ST. PAUL, Minn. - Unexpected air turbulence injured three flight attendants on a Southwest flight to the Twin Cities.

The plane was traveling from Chicago Midway International Airport to Minneapolis-St. Paul. No passengers were hurt, but the three injured flight attendants received medical attention.

Some researchers believe climate change is leading to recent reports of turbulence-related injuries.

In August, 10 people were injured after an American Airlines flight from Greece experienced "severe turbulence" prior to landing at Philadelphia International Airport.

In May, severe turbulence injured 27 passengers on a flight from Russia to Bangkok.

And in June, passengers traveling from Houston were carried off on stretchers.

So, what is causing this?

KARE 11 Meteorologist Sven Sundgaard says some of it may be attributed to "clear-air turbulence."

"This is where air is moving aloft," he says. "You can't see it, because there isn't a cloud developing. ... It's tricky for pilots sometimes, because you can't measure that or see that. You don't know until you run into it."

Sundgaard says clear-air turbulence is hard for meteorologists to predict.

"Without a visible sign, like a cloud, you just have to rely on reports coming from pilots," Sundgaard said. "Computer models can give us a general idea that there might be turbulence or an upward motion in the atmosphere over an area, but you never know where that turbulence can be and when."

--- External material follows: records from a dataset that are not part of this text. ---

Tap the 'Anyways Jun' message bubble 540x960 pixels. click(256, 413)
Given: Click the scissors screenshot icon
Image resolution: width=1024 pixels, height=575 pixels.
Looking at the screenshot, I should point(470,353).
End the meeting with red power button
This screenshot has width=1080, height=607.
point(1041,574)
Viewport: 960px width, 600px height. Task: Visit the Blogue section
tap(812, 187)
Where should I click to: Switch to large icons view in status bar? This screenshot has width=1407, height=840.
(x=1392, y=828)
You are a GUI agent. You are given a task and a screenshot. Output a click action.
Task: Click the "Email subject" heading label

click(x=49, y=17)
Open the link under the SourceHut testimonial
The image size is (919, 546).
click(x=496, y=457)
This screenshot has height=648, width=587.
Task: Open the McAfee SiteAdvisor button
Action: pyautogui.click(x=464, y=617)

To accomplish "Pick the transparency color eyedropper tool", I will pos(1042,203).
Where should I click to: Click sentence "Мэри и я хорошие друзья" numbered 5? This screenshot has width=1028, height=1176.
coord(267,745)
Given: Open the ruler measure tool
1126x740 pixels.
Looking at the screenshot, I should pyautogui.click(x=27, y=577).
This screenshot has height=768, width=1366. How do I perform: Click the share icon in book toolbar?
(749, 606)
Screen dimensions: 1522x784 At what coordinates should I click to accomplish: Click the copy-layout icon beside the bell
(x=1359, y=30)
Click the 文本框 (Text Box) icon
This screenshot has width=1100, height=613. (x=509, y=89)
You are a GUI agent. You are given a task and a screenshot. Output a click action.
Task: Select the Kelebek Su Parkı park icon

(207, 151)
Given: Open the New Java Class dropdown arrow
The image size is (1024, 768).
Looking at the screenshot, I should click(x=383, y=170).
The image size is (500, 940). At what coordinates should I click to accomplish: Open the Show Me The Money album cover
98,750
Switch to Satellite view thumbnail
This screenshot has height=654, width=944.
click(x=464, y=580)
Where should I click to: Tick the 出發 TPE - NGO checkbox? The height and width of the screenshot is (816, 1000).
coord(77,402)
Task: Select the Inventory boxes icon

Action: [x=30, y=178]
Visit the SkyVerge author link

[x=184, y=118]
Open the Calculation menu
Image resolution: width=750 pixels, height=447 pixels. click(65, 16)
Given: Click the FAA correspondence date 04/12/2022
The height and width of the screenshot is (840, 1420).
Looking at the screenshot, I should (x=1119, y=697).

A Southwest spokesperson would not say what the attendants on Flight 1233 were doing when they hit turbulence.

"Turbulence is scary as a passenger, but generally when you're aloft it's a pretty safe thing, as long as you're buckled in," Sundgaard says.

It can get dangerous for flight attendants, who are often walking around serving the seated passengers.

"When you have surprise turbulence like this, it can be a real danger for them," he says.

Some experts say climate change is changing air currents that planes encounter on routes between the U.S. and Europe, making for bumpier rides.

The journal Nature Climate Change reports turbulence on these flights could increase by 2050.